Amgen’s Imdelltra (tarlatamab-dlle). Amgen’s Imdelltra (tarlatamab-dlle) is a first-in-class immunotherapy for extensive-stage small cell lung cancer (ES-SCLC.). The drug was granted accelerated approval by FDA in May 2024 and was given orphan drug and breakthrough drug designation. The drug uses Amgen’s proprietary bispecific T cell engager (BiTE) molecules and  targets CD3 on T cells and DLL3 on tumor cells, enabling T cells to attack and lyse the tumor. DLL3 is expressed on the surface of small-cell lung cancer cells in more than 85% of patients but is minimally expressed on healthy cells, thereby making it an attractive target, according to Clarivate. This mechanism positions it as a potential standard of care for previously treated ES-SCLC. Clarivate projects sales of $2.10 billion in the G7 markets in 2030.

Moderna’s mRESVIA (respiratory syncytial virus vaccine). Moderna’s mRESVIA (respiratory syncytial virus [RSV] vaccine) was approved by FDA in May 2024 and joins two RSV vaccines, which made Clarivate’s Drug to Watch list in 2024, GSK’s Arexvy and Pfizer’s Abrysvo. Clarivate projects sales of $1.40 billion in G7 markets in 2030.

Sobi’s and Cartesian Therapeutics’/Selecta Biosciences’ SEL-212. Sobi’s and Cartesian Therapeutics’/Selecta Biosciences’ SEL-212 offers potential advantages in the treatment of gout. It is a once-monthly treatment combining pegylated uricase (pegadricase) with ImmTOR, an immune tolerance technology designed to inhibit formation of anti-drug antibodies (ADAs). For this application, ImmTOR consists of SEL-110.36, an inhibitor of uricase-specific ADA. This approach may help overcome the limitations of reduced efficacy and tolerability seen with other biologic treatments, such as Amgen’s Krystexxa  (pegloticase) for treating chronic gout. Clarivate project sales of $1.70 billion in the G7 markets in 2030

Pfizer’s/Arvinas’ vepdegestrant. Pfizer’s/Arvinas’ vepdegestrant is an investigational oral medication designed to treat estrogen receptor (ER)-positive, human epidermal growth factor receptor 2 (HER2)-negative (ER+/HER2-) advanced breast cancer. If approved, it would become the first PROteolysis Targeting Chimera (PROTAC) protein degrader on the market. Designed to target and degrade the estrogen receptor protein, early studies suggest PROTAC-induced degradation is more complete than with oral selective estrogen receptor degraders, thereby potentially overcoming endocrine resistance in breast cancer. Potential label expansions include the drug in combination with another breast cancer drug by Pfizer, Ibrance (palbociclib). Clarivate estimates sales of $1.19 billion in the G7 markets in 2030.

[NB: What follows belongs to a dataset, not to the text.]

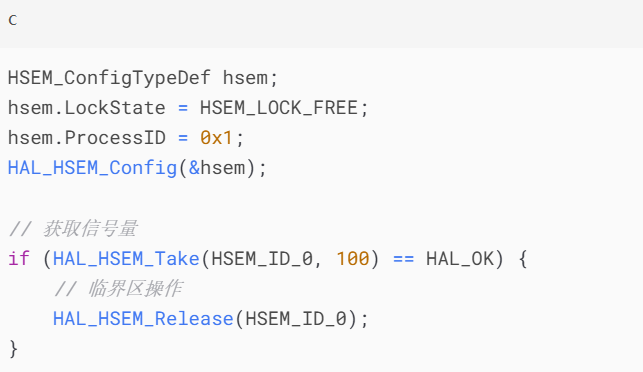643x372 pixels.
Task: Click the HAL_HSEM_Config function call
Action: 92,168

Exelixis’ zanzalintinib. Exelixis’ zanzalintinib is being explored in multiple cancers and is an oral tyrosine kinase inhibitor targeting VEGF receptors, MET, and TAM kinases involved in tumor growth and immunosuppression. Currently in Phase II trials for non-clear-cell renal cell carcinoma (nccRCC), colorectal cancer (CRC), and squamous cell carcinoma of the head and neck (SCCHN), it is expected to gain FDA approval first for nccRCC. Compared to Exelixis’s Cabometyx (cabozantinib), zanzalintinib may offer benefits, including approval for nccRCC histology and a broader patient population, according to information from Clarivate, which projects sales of $2.60 billion for CRC, RCC and SCCHN in the G7 markets in 2030.